> _PROBLEM_
Write out the entries below again, word for word, covering everything from the line that contains "at (910, 33)." down to the line that contains "center [196, 588].", with both of those lines included.

Start of DATA FOR PROCESSING

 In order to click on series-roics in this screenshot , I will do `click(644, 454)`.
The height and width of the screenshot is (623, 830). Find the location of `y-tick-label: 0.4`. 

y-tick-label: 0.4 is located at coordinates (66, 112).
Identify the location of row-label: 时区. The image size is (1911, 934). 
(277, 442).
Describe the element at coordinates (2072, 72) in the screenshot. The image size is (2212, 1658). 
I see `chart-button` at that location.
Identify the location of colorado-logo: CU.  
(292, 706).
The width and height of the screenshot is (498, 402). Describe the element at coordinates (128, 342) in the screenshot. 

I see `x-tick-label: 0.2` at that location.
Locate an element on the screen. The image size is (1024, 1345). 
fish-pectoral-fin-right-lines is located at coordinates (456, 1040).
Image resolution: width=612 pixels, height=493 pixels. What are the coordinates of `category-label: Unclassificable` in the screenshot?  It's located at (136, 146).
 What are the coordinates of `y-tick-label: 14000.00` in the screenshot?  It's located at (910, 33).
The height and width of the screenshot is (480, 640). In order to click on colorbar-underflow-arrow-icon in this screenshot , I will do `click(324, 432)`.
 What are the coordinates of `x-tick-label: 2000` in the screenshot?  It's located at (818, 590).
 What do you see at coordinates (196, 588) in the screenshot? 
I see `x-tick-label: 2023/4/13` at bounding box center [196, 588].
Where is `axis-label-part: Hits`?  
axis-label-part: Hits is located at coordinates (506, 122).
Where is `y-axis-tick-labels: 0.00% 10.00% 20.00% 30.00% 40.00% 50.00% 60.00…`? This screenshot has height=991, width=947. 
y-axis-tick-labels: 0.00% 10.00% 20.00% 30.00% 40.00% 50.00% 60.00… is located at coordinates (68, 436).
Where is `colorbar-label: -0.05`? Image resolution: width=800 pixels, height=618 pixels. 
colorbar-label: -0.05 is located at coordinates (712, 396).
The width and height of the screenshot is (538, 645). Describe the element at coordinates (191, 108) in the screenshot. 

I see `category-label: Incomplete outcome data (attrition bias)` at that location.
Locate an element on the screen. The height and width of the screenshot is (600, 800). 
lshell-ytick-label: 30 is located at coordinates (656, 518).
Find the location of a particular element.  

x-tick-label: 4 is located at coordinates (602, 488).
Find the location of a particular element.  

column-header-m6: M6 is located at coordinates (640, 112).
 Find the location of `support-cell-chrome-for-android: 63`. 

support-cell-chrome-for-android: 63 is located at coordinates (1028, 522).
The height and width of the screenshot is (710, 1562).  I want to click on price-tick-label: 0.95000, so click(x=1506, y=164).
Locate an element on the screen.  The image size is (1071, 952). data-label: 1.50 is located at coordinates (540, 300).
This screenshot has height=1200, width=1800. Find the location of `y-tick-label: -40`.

End of DATA FOR PROCESSING

> _TASK ANSWER_
 What are the coordinates of `y-tick-label: 14000.00` in the screenshot?  It's located at (910, 33).
The height and width of the screenshot is (480, 640). In order to click on colorbar-underflow-arrow-icon in this screenshot , I will do `click(324, 432)`.
 What are the coordinates of `x-tick-label: 2000` in the screenshot?  It's located at (818, 590).
 What do you see at coordinates (196, 588) in the screenshot? 
I see `x-tick-label: 2023/4/13` at bounding box center [196, 588].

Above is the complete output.